Collected data entries —
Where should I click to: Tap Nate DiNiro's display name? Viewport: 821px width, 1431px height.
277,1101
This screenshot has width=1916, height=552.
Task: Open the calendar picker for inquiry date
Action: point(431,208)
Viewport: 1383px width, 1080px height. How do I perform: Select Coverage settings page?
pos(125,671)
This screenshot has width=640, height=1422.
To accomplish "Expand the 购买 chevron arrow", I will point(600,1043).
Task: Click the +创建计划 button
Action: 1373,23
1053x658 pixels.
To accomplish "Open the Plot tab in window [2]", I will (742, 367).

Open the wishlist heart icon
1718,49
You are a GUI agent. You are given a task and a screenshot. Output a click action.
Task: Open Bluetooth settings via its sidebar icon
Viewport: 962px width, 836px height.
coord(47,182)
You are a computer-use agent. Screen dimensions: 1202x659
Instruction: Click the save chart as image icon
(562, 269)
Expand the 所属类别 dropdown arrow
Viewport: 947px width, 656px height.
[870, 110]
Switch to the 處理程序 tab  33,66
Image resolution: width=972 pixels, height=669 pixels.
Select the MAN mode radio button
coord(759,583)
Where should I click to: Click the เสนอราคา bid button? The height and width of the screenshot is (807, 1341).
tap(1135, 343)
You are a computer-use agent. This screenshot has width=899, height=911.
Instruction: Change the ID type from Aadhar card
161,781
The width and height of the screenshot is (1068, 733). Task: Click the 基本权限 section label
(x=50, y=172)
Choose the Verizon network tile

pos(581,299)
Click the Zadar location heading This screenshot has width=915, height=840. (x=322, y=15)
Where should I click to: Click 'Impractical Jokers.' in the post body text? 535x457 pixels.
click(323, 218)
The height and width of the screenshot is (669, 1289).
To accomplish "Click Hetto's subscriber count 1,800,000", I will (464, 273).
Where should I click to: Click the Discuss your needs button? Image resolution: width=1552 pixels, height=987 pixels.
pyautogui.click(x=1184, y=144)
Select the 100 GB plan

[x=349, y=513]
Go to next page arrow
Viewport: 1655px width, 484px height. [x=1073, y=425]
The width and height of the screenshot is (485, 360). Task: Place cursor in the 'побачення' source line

To do — Out of the records, collect only those lines that contain the string "computer".

Problem solution —
You are a computer-use agent. Screen dimensions: 1202x659
You are a computer-use agent. This screenshot has width=899, height=911.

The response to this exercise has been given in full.